On 03/03/2013 15:26, Keith Mitchell wrote:
On 3/3/13 7:42 AM, Yair Zaslavsky wrote:
>
> ----- Original Message -----
>> From: "Keith Mitchell" <kamitch(a)cisco.com>
>> To: "Yair Zaslavsky" <yzaslavs(a)redhat.com>
>> Cc: users(a)ovirt.org, "Juan Antonio Hernandez Fernandez"
>> <jhernand(a)redhat.com>, "Itamar Heim" <iheim(a)redhat.com>
>> Sent: Sunday, March 3, 2013 2:28:38 PM
>> Subject: Re: [Users] webadmin login issues with AD
>>
>> On 3/3/13 6:57 AM, Yair Zaslavsky wrote:
>>> Please elaborate on "quite a few groups" - actually this is a well
>>> known issue.
>>> I was afraid you might have permissions on "too many objects" or
>>> that the account is a member of too many groups.
>>> However, being a member of too many groups should have caused the
>>> search to be slow/hang as well.
>> I don't have an exact count, but I think its along the order of
>> magnitude of 300-400.
> Hi,
> I gave an incorrect explanation before (I thought about it and
> understood where my error lies ).
> If I add a user using engine-manage-domains and do not provide
> -addPermissions, I will still be able to login to the system using
> admin@internal, and perform search for users & groups.
> This means I do not need to have permissions for the user I added for
> that domain to perform search so the "permissions" check is of course
> not performed at search!
>
> The number of groups is important in login - oVirt will try to
> calculate all the permissions of the users, and this is based on the
> permission the user have directly on an object, or that its group has.
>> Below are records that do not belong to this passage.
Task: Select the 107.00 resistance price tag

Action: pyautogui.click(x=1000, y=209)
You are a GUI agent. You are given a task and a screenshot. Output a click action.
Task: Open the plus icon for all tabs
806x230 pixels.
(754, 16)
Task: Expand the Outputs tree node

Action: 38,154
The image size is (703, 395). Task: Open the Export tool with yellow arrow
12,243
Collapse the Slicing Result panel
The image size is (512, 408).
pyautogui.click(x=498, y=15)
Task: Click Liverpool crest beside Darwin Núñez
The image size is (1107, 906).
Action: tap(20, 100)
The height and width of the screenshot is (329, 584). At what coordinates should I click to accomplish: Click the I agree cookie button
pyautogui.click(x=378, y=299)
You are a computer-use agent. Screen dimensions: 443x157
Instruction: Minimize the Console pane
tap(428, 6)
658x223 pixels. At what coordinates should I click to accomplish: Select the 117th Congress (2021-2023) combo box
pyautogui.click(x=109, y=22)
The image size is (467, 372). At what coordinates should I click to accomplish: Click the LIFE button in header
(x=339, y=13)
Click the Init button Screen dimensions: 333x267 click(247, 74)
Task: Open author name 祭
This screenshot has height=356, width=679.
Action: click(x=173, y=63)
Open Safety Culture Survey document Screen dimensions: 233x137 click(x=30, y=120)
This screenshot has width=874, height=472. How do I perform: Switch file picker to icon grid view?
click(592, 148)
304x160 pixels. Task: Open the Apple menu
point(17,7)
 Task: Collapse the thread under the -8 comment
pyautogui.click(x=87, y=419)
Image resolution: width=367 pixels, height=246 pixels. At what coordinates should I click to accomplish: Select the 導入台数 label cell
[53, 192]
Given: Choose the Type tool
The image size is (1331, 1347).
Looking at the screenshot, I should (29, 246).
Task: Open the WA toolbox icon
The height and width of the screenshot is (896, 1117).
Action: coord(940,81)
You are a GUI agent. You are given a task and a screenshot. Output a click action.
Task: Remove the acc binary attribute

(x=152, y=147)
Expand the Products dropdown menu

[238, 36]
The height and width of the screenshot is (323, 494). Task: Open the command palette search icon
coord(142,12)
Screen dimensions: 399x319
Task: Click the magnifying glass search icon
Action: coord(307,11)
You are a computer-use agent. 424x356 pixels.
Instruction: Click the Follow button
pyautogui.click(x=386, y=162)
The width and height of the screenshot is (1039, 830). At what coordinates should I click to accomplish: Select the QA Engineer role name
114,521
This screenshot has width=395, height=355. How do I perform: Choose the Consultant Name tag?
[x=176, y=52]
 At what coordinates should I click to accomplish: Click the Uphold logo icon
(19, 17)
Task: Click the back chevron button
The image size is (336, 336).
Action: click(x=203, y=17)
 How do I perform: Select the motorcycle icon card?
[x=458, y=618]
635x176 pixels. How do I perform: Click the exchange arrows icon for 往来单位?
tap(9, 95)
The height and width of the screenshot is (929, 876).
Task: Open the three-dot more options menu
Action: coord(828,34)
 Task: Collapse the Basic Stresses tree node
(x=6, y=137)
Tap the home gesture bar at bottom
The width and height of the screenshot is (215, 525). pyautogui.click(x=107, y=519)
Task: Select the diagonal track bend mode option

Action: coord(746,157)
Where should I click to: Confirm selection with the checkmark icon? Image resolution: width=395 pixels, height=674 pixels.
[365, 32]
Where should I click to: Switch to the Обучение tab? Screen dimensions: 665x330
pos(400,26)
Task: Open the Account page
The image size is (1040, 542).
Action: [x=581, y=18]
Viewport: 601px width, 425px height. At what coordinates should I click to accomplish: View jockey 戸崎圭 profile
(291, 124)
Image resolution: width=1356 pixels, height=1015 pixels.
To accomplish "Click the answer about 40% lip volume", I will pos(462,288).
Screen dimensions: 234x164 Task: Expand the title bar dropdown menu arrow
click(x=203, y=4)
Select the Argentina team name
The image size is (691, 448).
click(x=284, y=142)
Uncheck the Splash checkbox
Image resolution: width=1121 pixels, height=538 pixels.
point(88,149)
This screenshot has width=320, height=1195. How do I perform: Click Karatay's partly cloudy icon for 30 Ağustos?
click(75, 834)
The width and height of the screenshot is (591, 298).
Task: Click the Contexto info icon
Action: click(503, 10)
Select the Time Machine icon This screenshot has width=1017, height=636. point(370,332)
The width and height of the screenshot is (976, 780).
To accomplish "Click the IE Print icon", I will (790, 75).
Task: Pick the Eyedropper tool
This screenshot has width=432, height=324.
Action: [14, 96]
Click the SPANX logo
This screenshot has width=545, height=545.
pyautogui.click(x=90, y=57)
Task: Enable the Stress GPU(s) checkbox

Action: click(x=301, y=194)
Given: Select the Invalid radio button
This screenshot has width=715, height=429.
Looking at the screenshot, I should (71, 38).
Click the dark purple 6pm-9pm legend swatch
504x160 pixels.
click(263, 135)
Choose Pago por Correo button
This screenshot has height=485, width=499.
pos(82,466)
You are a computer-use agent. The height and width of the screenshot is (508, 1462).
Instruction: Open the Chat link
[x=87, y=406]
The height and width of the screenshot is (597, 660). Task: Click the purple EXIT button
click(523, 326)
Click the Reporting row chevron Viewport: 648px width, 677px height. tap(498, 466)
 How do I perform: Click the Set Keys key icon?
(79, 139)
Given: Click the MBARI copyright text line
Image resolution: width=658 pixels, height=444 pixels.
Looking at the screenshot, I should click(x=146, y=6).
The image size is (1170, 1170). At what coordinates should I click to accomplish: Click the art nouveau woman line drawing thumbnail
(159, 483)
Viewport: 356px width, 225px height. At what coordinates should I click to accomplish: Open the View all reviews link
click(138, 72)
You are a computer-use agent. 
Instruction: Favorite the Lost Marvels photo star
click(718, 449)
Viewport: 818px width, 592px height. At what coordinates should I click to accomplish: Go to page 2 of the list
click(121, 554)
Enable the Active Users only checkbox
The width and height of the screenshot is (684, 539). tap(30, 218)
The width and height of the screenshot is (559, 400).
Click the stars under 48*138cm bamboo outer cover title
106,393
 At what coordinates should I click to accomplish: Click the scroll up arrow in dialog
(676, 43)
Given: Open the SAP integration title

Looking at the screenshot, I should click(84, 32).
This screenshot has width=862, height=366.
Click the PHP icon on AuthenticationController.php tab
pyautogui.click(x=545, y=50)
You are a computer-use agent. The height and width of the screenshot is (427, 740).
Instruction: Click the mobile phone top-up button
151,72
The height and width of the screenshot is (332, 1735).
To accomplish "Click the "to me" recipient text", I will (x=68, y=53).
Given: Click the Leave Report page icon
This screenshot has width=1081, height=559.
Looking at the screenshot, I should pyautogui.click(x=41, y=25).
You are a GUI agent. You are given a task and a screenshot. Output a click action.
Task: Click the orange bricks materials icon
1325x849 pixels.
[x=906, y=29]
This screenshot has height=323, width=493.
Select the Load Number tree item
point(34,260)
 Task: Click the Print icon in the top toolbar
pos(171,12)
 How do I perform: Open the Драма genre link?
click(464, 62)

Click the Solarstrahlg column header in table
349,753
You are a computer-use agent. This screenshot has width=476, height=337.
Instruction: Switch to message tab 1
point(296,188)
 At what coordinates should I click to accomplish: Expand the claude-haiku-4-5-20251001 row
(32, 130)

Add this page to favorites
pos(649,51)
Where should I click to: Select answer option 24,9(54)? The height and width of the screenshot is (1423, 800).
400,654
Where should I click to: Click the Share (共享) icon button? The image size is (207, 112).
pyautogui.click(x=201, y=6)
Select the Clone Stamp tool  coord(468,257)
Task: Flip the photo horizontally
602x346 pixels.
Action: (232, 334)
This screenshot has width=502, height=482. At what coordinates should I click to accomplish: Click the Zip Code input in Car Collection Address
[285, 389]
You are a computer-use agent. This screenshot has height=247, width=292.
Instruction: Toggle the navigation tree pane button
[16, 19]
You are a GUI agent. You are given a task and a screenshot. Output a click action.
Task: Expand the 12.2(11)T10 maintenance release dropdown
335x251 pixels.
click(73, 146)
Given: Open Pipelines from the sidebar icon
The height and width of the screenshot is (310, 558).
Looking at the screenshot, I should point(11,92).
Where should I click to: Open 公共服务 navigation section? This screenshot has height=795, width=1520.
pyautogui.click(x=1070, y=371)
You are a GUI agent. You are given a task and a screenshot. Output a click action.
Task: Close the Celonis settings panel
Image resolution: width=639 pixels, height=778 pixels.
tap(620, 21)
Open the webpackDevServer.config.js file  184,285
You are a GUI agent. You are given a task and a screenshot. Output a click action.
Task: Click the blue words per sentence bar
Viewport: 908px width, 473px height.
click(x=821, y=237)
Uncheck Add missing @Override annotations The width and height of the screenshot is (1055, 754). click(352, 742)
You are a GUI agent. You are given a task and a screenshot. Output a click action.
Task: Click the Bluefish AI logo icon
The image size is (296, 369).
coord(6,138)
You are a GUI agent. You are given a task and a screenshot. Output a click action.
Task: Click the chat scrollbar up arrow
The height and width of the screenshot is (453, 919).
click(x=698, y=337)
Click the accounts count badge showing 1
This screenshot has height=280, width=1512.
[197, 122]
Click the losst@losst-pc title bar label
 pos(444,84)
> If the user is a member of 300 groups, oVirt tries to get information
> for all that groups.
> THis is why login hands, but search does not hang.
I guess I don't understand why ovirt needs to do that. You should be
able to get the list of groups a user is a member which I thought was
sufficient for most apps to determine authorization.
I know we use AD authentication for a lot of things and i've never hit
this before.
Changing the AD config isn't something I can do so it sounds like there
is no workaround and i'll just have to live with the local
authentication. Or pehaps I can stick some ldap server in front of AD that
actually the issue is not getting the list of groups, rather than ovirt
is is checking which other groups these groups are part of, to make sure
user gets the right permissions from nested groups as well. we didn't
find an easy way to do this which doesn't involve looping on all the groups.
is this common for most users in your AD to have 300-400 groups?